Only the lines from the one with "Immortelle Precious Cleansing Oil (121, 1028)" through the end of the data are wanted, copied exactly.

-- SOURCE RECORDS follows --

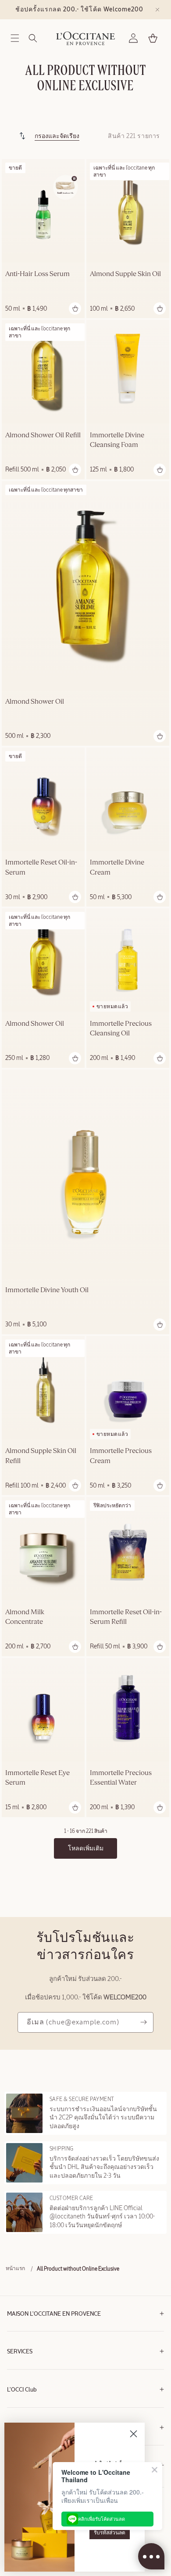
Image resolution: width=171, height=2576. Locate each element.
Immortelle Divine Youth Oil (47, 1290)
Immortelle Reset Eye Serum (37, 1778)
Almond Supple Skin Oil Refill (40, 1456)
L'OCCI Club (22, 2390)
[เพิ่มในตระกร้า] (75, 308)
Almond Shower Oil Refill (43, 435)
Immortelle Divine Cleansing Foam (117, 440)
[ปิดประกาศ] (157, 9)
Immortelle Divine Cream (117, 867)
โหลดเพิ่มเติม (85, 1848)
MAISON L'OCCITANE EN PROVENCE (54, 2314)
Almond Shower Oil (34, 701)
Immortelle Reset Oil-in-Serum (41, 867)
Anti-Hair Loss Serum (37, 274)
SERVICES (19, 2352)
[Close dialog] (133, 2433)
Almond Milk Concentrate (24, 1617)
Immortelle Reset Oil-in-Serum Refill (126, 1617)
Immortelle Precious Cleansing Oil (121, 1028)
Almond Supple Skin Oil (125, 274)
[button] (15, 38)
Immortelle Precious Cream (121, 1456)
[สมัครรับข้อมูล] (143, 2022)
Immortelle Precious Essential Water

-- SOURCE RECORDS concluded --

> [ANSWER TO THIS PROBLEM]:
Immortelle Precious Cleansing Oil (121, 1028)
Almond Supple Skin Oil (125, 274)
[button] (15, 38)
Immortelle Precious Cream (121, 1456)
[สมัครรับข้อมูล] (143, 2022)
Immortelle Precious Essential Water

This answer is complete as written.